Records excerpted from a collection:

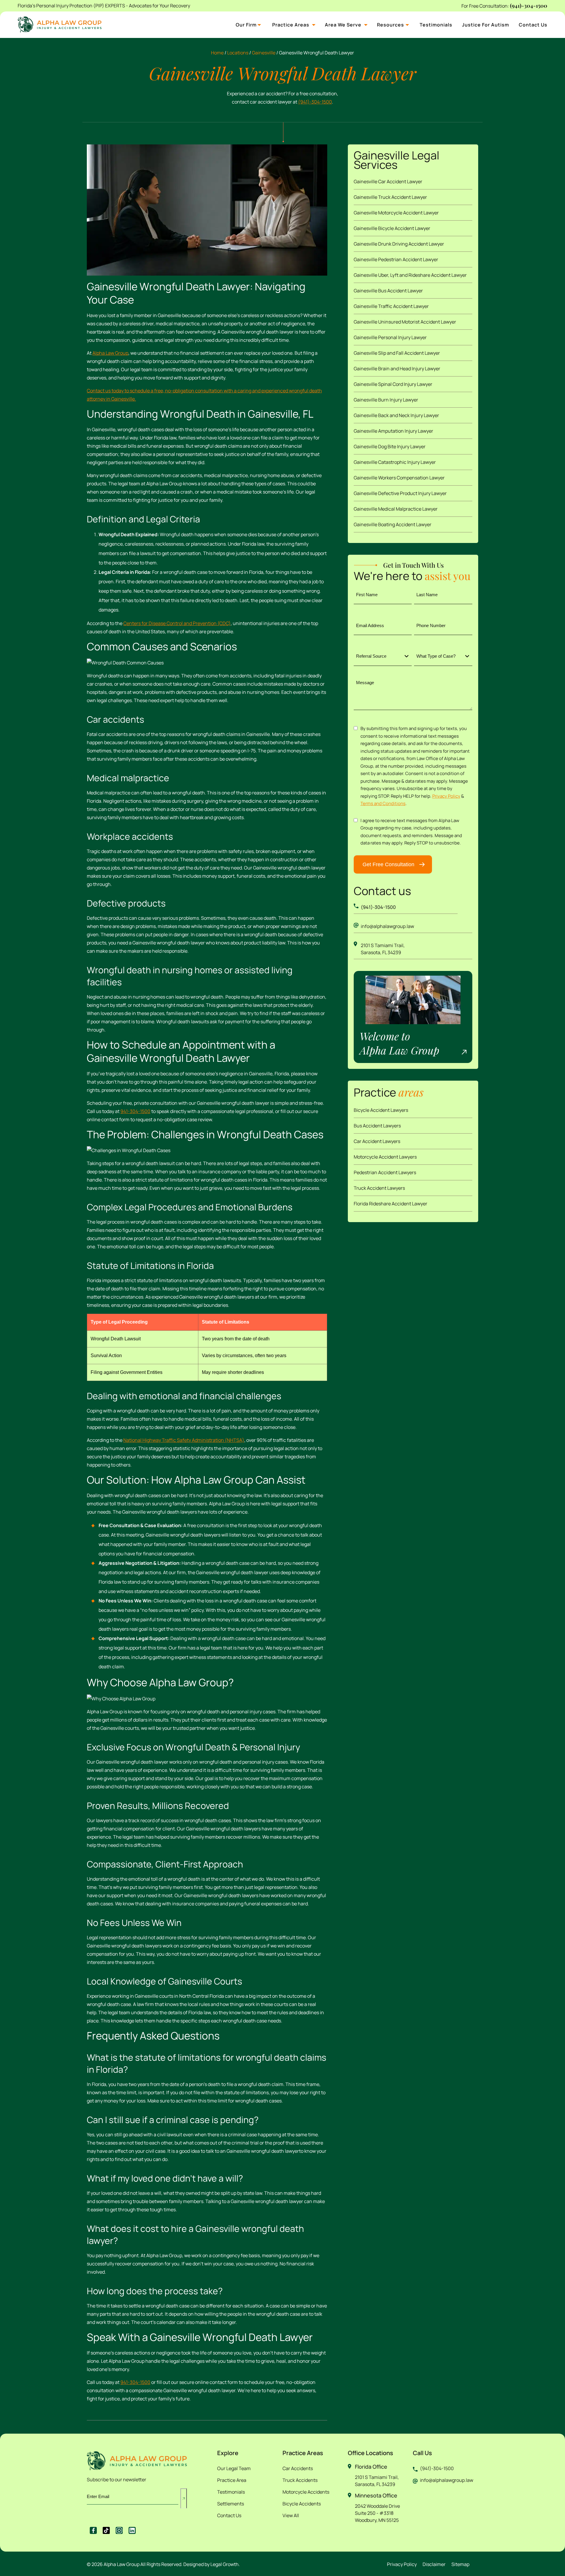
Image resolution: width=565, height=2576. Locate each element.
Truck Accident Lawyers (379, 1188)
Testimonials (436, 24)
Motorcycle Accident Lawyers (385, 1157)
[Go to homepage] (137, 2460)
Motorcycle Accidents (305, 2492)
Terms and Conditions (383, 803)
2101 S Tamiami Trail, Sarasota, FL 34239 (383, 949)
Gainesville (263, 52)
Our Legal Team (234, 2468)
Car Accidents (297, 2468)
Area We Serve (343, 24)
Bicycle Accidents (301, 2503)
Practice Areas (290, 24)
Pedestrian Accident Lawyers (385, 1172)
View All (290, 2515)
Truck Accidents (300, 2480)
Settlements (230, 2503)
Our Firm (246, 24)
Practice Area (231, 2480)
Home (217, 52)
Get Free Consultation (388, 864)
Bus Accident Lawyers (377, 1125)
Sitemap (460, 2564)
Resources (390, 24)
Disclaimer (434, 2564)
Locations (237, 52)
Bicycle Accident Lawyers (381, 1110)
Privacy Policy (446, 796)
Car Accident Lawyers (377, 1141)
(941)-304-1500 (528, 5)
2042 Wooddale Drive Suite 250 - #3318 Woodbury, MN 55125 (377, 2513)
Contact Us (533, 24)
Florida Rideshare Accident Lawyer (390, 1203)
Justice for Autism (485, 24)
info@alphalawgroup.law (387, 926)
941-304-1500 (135, 1111)
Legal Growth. (225, 2564)
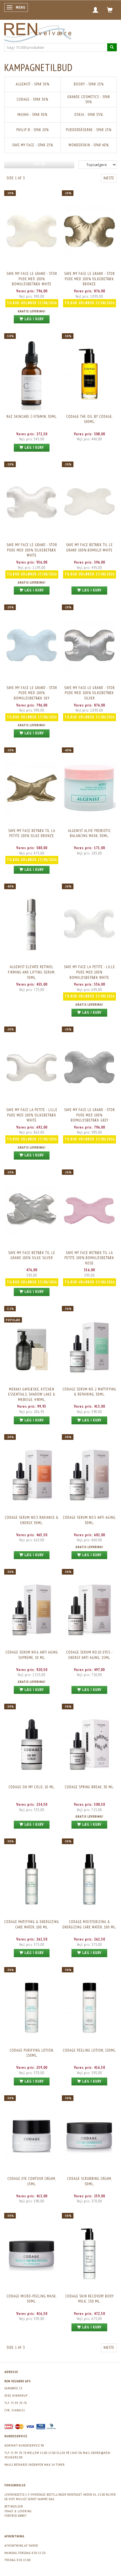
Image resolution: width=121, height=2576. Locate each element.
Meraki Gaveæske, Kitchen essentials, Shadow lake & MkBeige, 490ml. (31, 1394)
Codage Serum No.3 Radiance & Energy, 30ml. (32, 1520)
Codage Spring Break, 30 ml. (89, 1787)
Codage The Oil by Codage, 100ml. (89, 419)
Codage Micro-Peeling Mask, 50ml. (31, 2299)
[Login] (95, 10)
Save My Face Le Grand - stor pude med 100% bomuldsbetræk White (31, 278)
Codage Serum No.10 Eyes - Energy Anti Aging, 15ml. (89, 1655)
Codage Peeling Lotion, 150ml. (89, 2050)
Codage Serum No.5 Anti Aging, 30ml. (89, 1520)
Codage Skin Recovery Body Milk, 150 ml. (89, 2299)
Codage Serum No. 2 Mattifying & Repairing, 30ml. (89, 1392)
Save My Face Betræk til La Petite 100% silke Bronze (31, 833)
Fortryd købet (16, 2515)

- Your task: Your answer should consist of the lines from the line with "2101 S Tamiami" to the line with "Legal Growth. (225, 2564)" above, repeated exactly, both ends included.

- Result of this task:
2101 S Tamiami Trail, Sarasota, FL 34239 (383, 949)
Gainesville (263, 52)
Our Legal Team (234, 2468)
Car Accidents (297, 2468)
Area We Serve (343, 24)
Bicycle Accidents (301, 2503)
Practice Areas (290, 24)
Pedestrian Accident Lawyers (385, 1172)
View All (290, 2515)
Truck Accidents (300, 2480)
Settlements (230, 2503)
Our Firm (246, 24)
Practice Area (231, 2480)
Home (217, 52)
Get Free Consultation (388, 864)
Bus Accident Lawyers (377, 1125)
Sitemap (460, 2564)
Resources (390, 24)
Disclaimer (434, 2564)
Locations (237, 52)
Bicycle Accident Lawyers (381, 1110)
Privacy Policy (446, 796)
Car Accident Lawyers (377, 1141)
(941)-304-1500 (528, 5)
2042 Wooddale Drive Suite 250 - #3318 Woodbury, MN 55125 (377, 2513)
Contact Us (533, 24)
Florida Rideshare Accident Lawyer (390, 1203)
Justice for Autism (485, 24)
info@alphalawgroup.law (387, 926)
941-304-1500 (135, 1111)
Legal Growth. (225, 2564)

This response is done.